Service has been temporarily interrupted. We appreciate your patience while service was unavailable. The outage was longer than expected. Crews have completed repairs. The issue has been identified and resolved. Power has been restored in most areas. Normal service has resumed. Thank you for bearing with us during this outage.
Anyway, hey there.
It’s been a minute. You’ve been busy, I’ve been busy. We had intended on coming back to NECo. season three in September, but—shit happened. I moved to New York, part-time anyway; Vermont is still home.
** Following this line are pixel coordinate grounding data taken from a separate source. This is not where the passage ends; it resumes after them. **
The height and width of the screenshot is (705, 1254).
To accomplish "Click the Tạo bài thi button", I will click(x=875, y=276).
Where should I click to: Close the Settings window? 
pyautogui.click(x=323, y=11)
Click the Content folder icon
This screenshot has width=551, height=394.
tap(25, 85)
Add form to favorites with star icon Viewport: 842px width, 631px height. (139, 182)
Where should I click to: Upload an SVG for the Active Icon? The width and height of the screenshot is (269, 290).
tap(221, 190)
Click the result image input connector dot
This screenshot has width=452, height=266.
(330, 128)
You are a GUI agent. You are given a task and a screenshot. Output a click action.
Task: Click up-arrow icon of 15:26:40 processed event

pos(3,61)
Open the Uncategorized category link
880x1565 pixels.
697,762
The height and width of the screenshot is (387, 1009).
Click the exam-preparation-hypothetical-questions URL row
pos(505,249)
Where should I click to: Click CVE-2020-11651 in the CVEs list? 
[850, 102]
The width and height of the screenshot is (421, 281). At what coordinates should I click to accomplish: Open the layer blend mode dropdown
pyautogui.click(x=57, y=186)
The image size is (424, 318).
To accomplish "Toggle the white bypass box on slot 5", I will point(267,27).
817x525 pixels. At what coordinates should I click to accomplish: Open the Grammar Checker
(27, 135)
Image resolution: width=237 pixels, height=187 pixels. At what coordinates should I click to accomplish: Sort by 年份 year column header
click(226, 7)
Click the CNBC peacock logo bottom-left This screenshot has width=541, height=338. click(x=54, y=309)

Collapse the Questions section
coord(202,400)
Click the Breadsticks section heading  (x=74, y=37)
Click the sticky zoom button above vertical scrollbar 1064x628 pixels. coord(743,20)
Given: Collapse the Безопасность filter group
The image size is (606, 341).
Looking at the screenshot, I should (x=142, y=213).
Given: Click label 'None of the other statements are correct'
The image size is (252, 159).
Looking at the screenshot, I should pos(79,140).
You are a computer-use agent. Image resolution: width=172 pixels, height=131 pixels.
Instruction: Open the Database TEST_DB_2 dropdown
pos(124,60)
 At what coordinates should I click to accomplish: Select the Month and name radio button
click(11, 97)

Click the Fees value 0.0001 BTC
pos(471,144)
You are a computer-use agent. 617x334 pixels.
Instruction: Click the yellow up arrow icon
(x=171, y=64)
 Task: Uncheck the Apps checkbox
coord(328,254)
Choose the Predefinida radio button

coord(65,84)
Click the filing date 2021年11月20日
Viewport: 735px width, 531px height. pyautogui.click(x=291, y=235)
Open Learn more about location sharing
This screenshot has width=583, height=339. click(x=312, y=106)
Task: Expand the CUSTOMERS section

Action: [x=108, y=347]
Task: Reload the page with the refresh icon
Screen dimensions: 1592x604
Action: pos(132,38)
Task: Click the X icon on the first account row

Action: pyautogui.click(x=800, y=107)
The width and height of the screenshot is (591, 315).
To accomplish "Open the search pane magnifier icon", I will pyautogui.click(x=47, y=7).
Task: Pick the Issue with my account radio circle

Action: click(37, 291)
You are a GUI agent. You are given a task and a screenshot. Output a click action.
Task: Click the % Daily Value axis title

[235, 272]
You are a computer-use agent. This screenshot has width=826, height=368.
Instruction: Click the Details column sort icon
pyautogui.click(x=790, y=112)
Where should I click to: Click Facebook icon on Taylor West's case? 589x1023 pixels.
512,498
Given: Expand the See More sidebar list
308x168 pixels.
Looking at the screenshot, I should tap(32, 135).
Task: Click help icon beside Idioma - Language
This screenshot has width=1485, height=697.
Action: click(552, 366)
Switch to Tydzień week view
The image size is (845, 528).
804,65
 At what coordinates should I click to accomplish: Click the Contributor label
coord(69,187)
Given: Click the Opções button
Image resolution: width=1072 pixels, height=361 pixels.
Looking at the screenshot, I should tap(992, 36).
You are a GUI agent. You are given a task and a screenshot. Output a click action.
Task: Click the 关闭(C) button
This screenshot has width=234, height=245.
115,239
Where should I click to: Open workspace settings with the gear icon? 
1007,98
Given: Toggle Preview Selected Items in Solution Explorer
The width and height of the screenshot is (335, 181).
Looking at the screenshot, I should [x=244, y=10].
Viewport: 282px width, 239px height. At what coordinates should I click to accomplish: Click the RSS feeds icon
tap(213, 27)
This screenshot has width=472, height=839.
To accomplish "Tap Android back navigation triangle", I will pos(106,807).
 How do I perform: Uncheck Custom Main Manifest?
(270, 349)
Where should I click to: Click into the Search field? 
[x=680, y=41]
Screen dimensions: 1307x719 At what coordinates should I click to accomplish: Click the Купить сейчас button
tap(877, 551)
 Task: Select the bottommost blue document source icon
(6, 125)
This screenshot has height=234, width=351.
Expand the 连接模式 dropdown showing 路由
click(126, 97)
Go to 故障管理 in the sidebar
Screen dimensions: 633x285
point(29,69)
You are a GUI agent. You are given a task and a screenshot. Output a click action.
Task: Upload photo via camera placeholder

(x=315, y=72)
For those who are unfamiliar with NYC, imagine Montreal with inferior bagels, no universal healthcare, and horrible infrastructure. But my love is there, building a career in sculpture, and I can indulge in my scribbles in any old place, so Bushwick it is for a while. I promise not to be that writer who can’t stop telling you I live in Brooklyn. NECo is not becoming the Canadian expat version of HBO’s Girls.
I’ve been scribbling good, though. I went to Lisbon again for DISQUIET, where I was in the best workshop I’ve ever been a part of—The Spondaic Dumb Fucks—with the radest writers I’ve hung out with in a long time, and led by Adam Levin. That group renewed my faith in community, and I’m blessed by the experience, which inspired me to finish writing a novel and begin a new one. (If you’re interested in publishing either, please DM me. Bidding starts at a three-book, eight-figure deal.) Oh, and the love and I are working on a graphic novel together.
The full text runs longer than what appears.